▸ TRY IT: Reproduce the records precisely. Omit every picture.

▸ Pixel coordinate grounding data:
__________

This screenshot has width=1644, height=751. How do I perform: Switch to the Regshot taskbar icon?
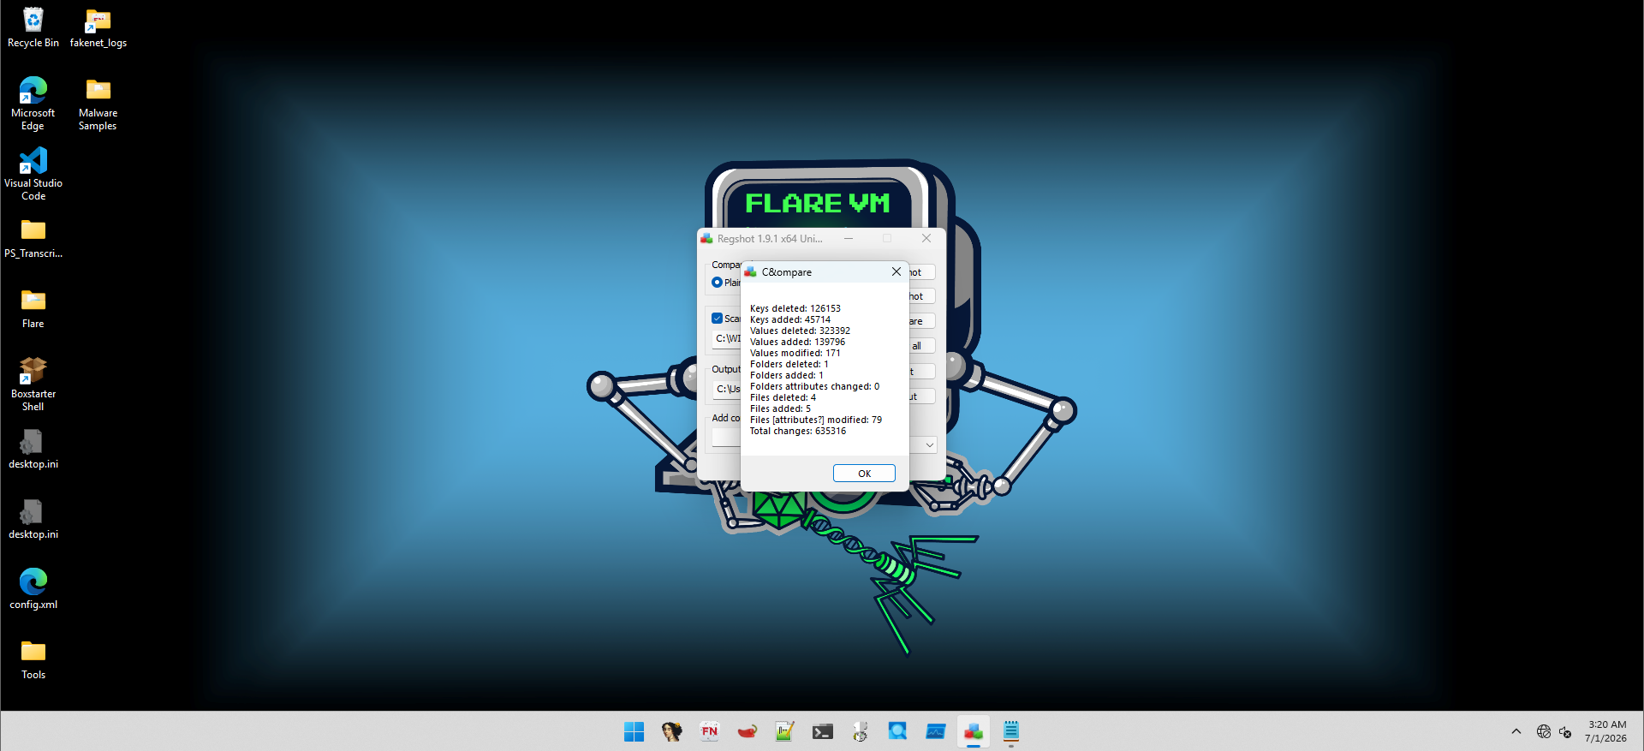coord(973,731)
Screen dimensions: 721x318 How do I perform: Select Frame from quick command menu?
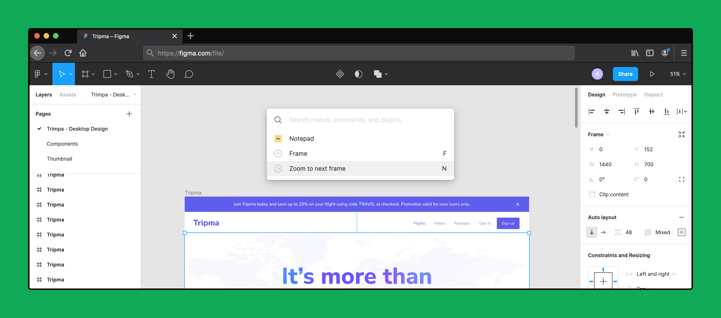pos(360,153)
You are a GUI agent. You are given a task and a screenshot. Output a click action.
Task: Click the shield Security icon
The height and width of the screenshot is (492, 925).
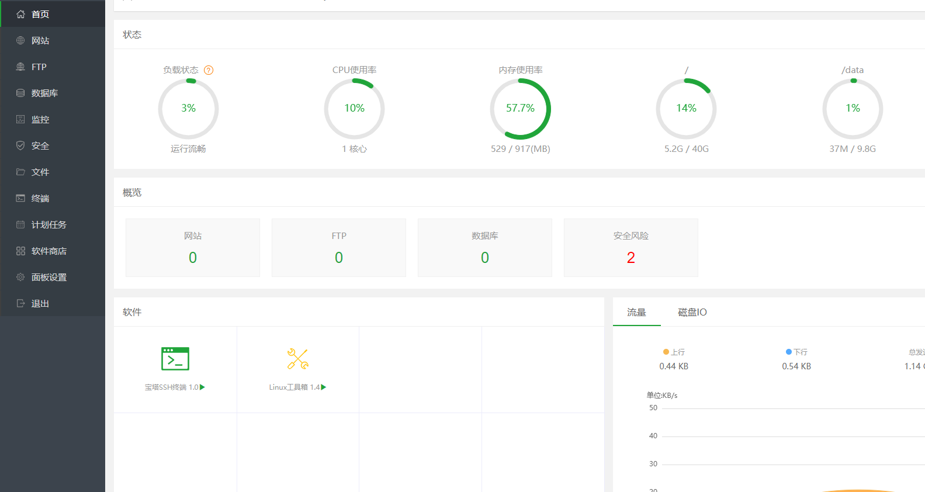click(x=20, y=145)
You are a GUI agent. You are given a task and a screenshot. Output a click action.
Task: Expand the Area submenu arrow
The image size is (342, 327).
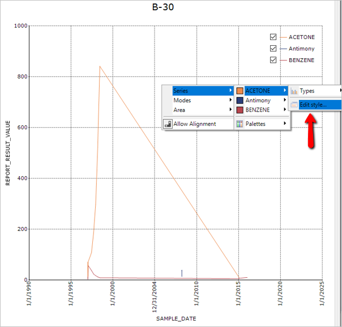coord(230,110)
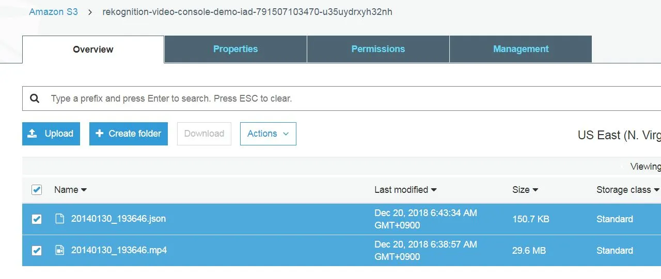Switch to the Properties tab

coord(235,49)
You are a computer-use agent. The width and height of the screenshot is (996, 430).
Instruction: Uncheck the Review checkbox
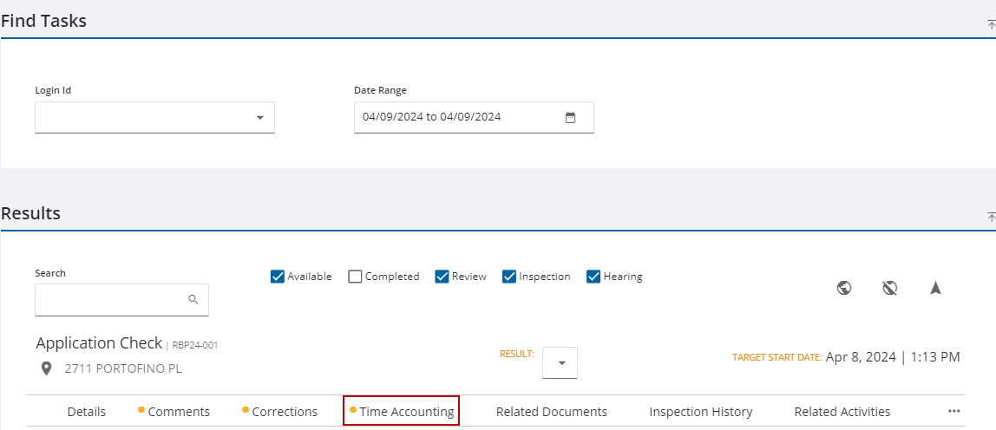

__________

▸ SOLVED EXERCISE:
This screenshot has width=1644, height=751. How do I perform: Switch to the Regshot taskbar icon?
coord(973,731)
Screen dimensions: 721x318 How do I perform: Select Frame from quick command menu?
pos(360,153)
You are a GUI agent. You are given a task and a screenshot. Output a click action.
Task: Click the shield Security icon
The height and width of the screenshot is (492, 925).
click(x=20, y=145)
You are a GUI agent. You are given a task and a screenshot. Output a click action.
Task: Expand the Area submenu arrow
The image size is (342, 327).
coord(230,110)
Switch to the Properties tab

coord(235,49)
You are a computer-use agent. The width and height of the screenshot is (996, 430).
Instruction: Uncheck the Review checkbox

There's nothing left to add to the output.